This table, developed by Keith Delaplane and his assistants, shows a near year-round chart of plants that provide bees with pollen and nectar. You should look at the chart (click on it to take you to the full chart), see what grows in your area and encourage that growth.

This table, developed by Keith Delaplane and his assistants, shows a near year-round chart of plants that provide bees with pollen and nectar. You should look at the chart (click on it to take you to the full chart), see what grows in your area and encourage that growth.

What if we could provide that natural nutrition all year long — or 10 months out of 12?

Keith Delaplane, bee scientist at the University of Georgia, has put together a chart of plants that bloom from January to October in our part of the country that give bees the nectar and pollen they forage for. It’s worth a look. (Click on the image to the right to go there.)

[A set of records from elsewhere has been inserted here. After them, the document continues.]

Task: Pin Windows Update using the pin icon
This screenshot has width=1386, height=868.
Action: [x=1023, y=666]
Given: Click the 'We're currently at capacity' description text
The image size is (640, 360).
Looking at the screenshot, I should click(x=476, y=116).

It is important for bees, especially bumble bees, to have an unbroken succession of bloom all summer to build up their local populations. If you want to encourage bee populations, grow or encourage plants from this list so that bloom is more-or-less continuous on your property. (quoted)

The chart is revealing because it lists some things we might not think about. Henbit, for instance, comes up in abundance around where we live as early as late February. By March, the ground is covered with its purple flowers. Many people see henbit as a nuisance, but the bees — with nothing else to feed on — are all over it whenever it’s warm enough to fly outside the hive. If you look closely, you’ll see them packing up their pollen sacks with pollen from the henbit and carrying it back to the hive.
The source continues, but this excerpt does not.